When visual artist Robin Rhode took to the Design Indaba stage in 2017, he didn’t deliver your average Design Talk. Accompanied by his “doppelgänger” – a role taken on by artist and dancer Kevin Narain – the Cape Town-born, Berlin-based Rhode put on a showstopping performance in an effort to convey to the audience the intricacies involved in his artistic process.
A multidisciplinary artist whose work encompasses film, photography, performance, drawing, street art and sculpture, Rhode’s style is visually minimal yet conceptually complex. In his Design Indaba presentation, he set about showcasing what he calls ‘The Four Processes of Drawing’, using four materials: charcoal, chalk, oil crayon and spray paint, while Narain acted as his ‘Shadow-Self’.

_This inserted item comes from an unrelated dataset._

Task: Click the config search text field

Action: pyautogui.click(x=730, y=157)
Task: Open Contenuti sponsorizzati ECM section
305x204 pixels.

With his street art inspired by the cave paintings of those indigenous to the Western Cape, his presentation drew upon similar influences. Using four different canvases, he created renderings of a candle, a bicycle, a set of boxes and a car right there on stage. Explaining to the audience how he sees drawing as a way to track time and engage with societal issues, Rhode and Narain then set about destroying the work they built in an effort to communicate that there is no real ownership when it comes to art.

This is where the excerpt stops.